Il PPWR prevede una pluralità di obblighi che entreranno in vigore progressivamente nei prossimi anni e che riguardano aspetti quali la presenza di determinate sostanze negli imballaggi, la riciclabilità, il contenuto di materiale riciclato, il riutilizzo, la compostabilità e l’etichettatura.
Tra le novità introdotte dal Regolamento PPWR, e già in vigore, quella che amplia il concetto di imballaggio. Tra i nuovi beni che vengono considerati imballaggi dal PPWR ci sono anche bustine per tè, caffè e altre bevande, cialde e capsule per la preparazione di bevande, anche se utilizzate e smaltite insieme al prodotto contenuto. Tali articoli sono pertanto soggetti al sistema della Responsabilità Estesa del Produttore e al versamento del relativo Contributo Ambientale CONAI (CAC).
Uno degli elementi più rilevanti introdotti dal Regolamento, trasversale a tutte le tipologie di imballaggio e già operativa, è la Dichiarazione di Conformità dell’imballaggio, documento che deve accompagnare gli imballaggi e che consente di attestare il rispetto dei requisiti applicabili previsti dalla normativa.

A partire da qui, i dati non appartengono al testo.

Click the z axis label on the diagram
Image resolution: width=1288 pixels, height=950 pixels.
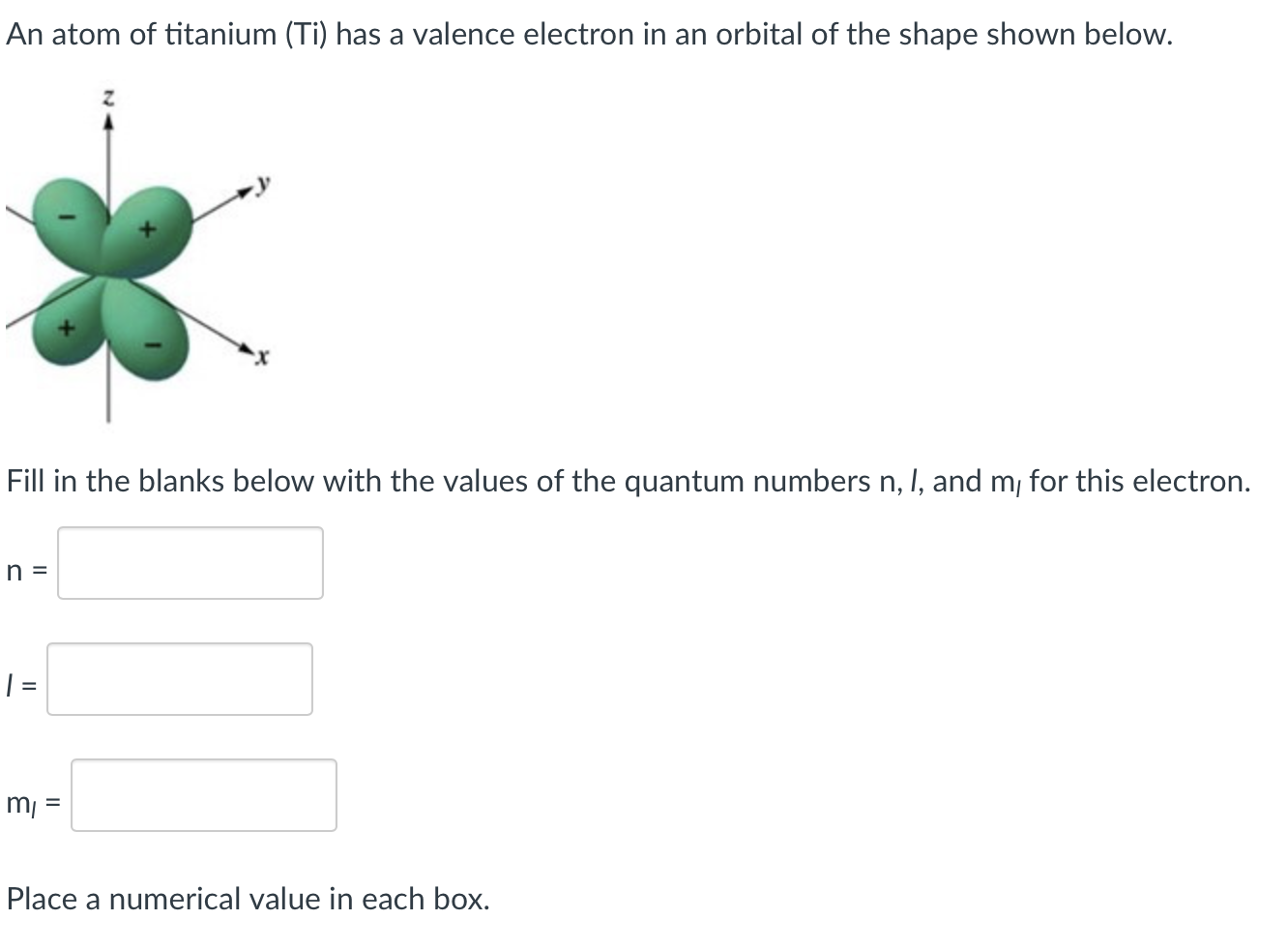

Dal 12 agosto 2026 la Dichiarazione di Conformità UE deve attestare almeno tre aspetti:
- PFAS: per gli imballaggi destinati al contatto con alimenti deve essere dichiarato il rispetto dei limiti previsti dal PPWR per le sostanze perfluoroalchiliche (PFAS), sulla base di adeguata documentazione tecnica;
- Metalli pesanti: per tutti gli imballaggi deve essere attestato il rispetto del limite massimo complessivo di 100 mg/kg per piombo, cadmio, mercurio e cromo esavalente, requisito già previsto dalla normativa precedente;
- Imballaggi riutilizzabili: se l’imballaggio è progettato per essere riutilizzato, tale caratteristica deve essere dichiarata e supportata da adeguate valutazioni progettuali quali robustezza, spessore, resistenza e conformità a standard o linee guida tecniche.
La predisposizione della Dichiarazione di Conformità è in capo al fabbricante dell’imballaggio (così come definito nel nuovo Regolamento).

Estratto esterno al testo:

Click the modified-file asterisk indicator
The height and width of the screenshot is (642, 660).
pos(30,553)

La corretta applicazione delle nuove disposizioni richiede prima di tutto la corretta comprensione di come ciascuna azienda si colloca rispetto al Regolamento. Gli obblighi, infatti, cambiano in funzione del ruolo ricoperto nella filiera e delle tipologie di imballaggi utilizzate.
Per aiutare le imprese in questa attività, il Ministero dell’Ambiente e della Sicurezza Energetica ha predisposto uno strumento di autovalutazione>>> che consente di ricostruire il proprio posizionamento all’interno della filiera e individuare gli obblighi potenzialmente applicabili.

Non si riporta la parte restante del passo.